(Exercise goal): Pick out and copy every line of the material below that contains the word "icon", matching case exactly.

(Given records):
....................

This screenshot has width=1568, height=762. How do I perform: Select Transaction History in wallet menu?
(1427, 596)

....................

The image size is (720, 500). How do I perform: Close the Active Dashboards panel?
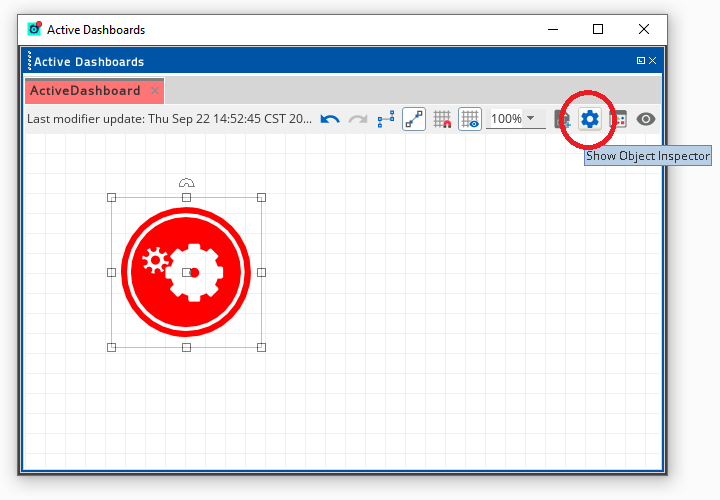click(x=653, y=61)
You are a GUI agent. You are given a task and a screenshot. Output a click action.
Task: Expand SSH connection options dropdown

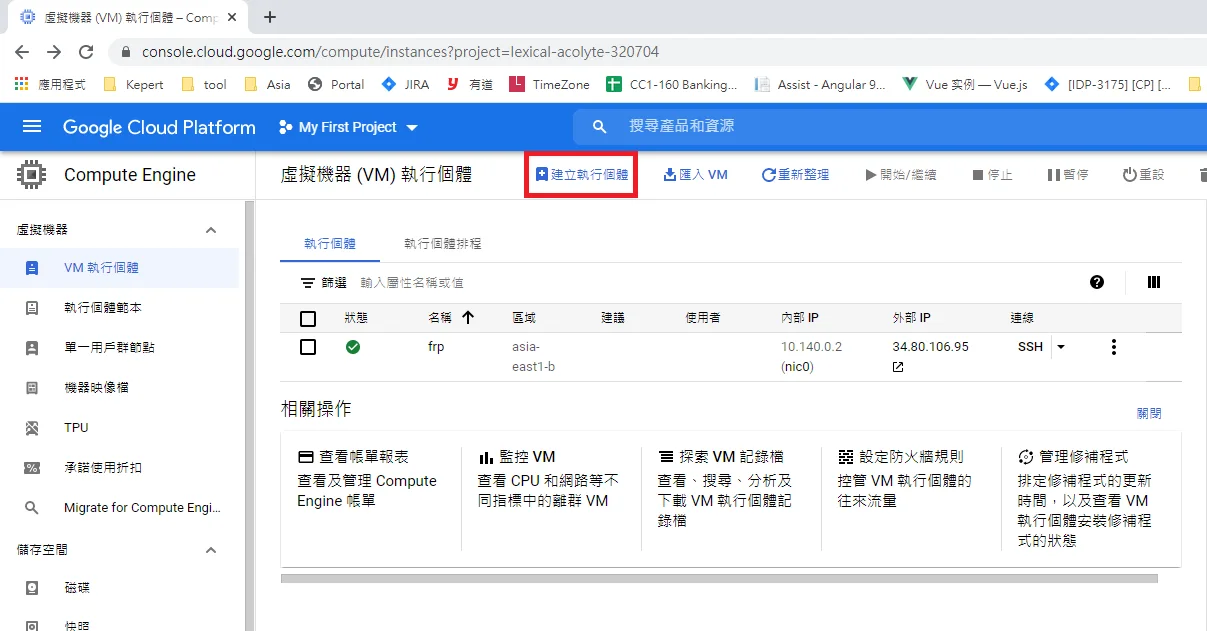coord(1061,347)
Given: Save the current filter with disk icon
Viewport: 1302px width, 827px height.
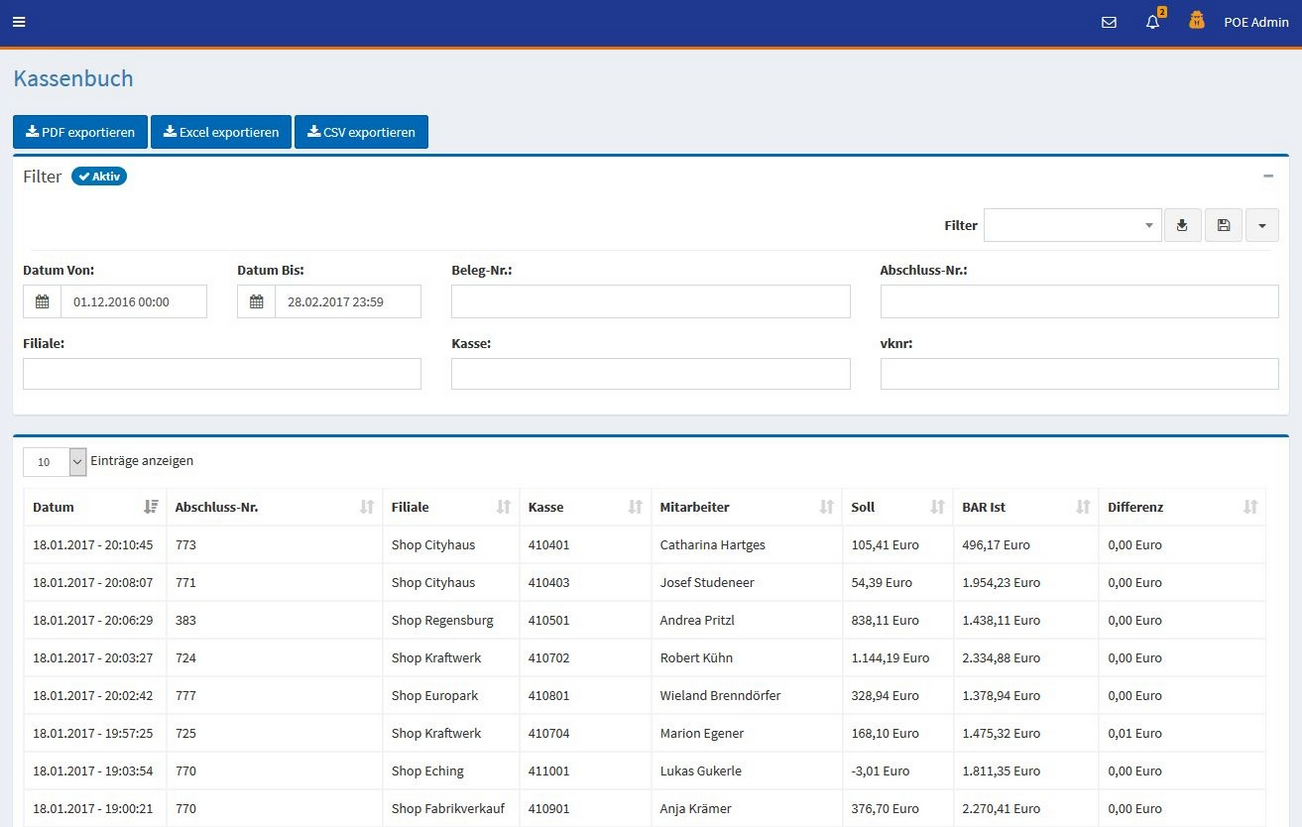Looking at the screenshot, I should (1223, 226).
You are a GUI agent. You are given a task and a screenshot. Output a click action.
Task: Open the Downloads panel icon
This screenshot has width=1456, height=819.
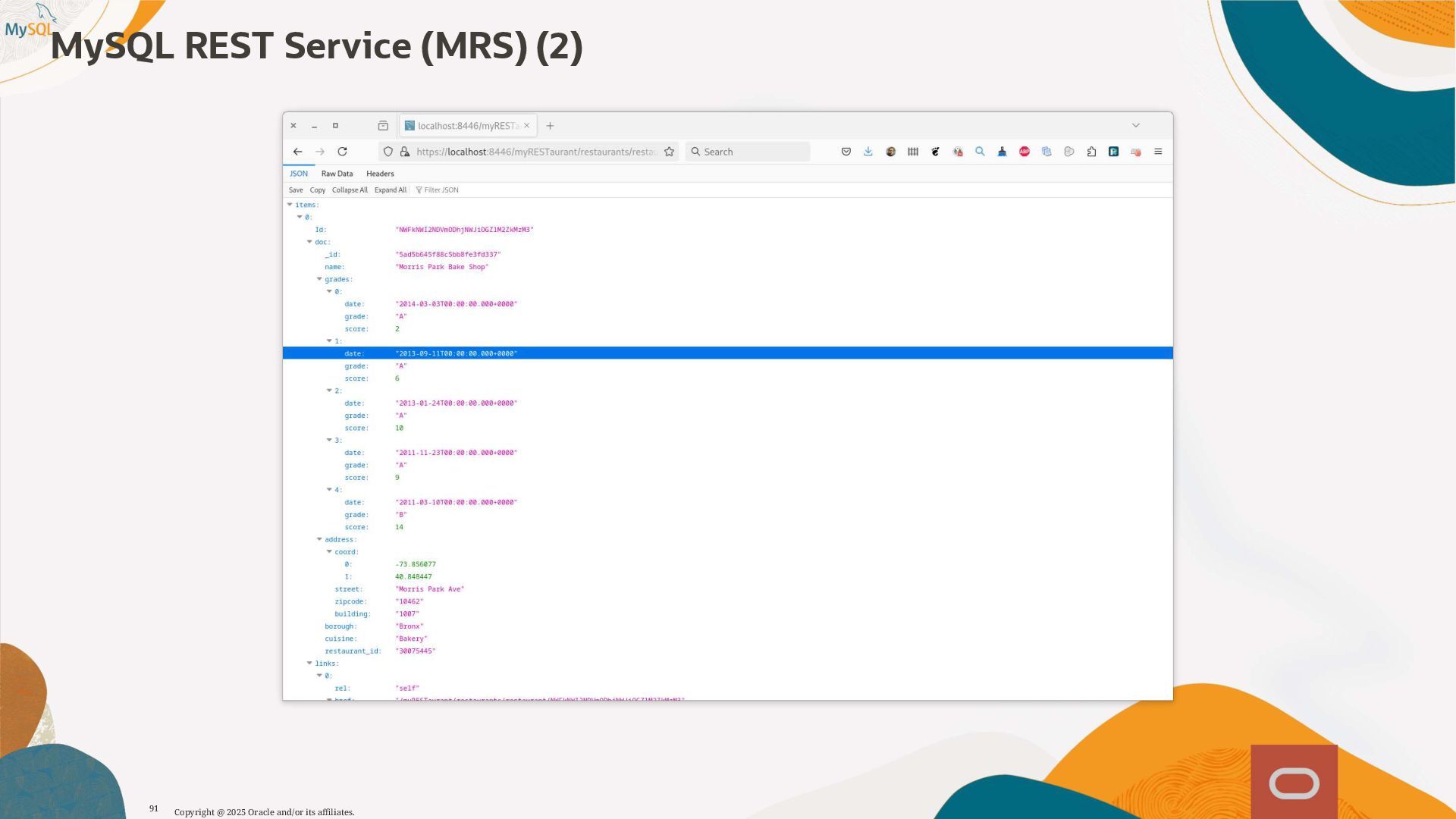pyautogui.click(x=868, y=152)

....................

(Result of the task):
Given: Save the current filter with disk icon
Task: Open the Downloads panel icon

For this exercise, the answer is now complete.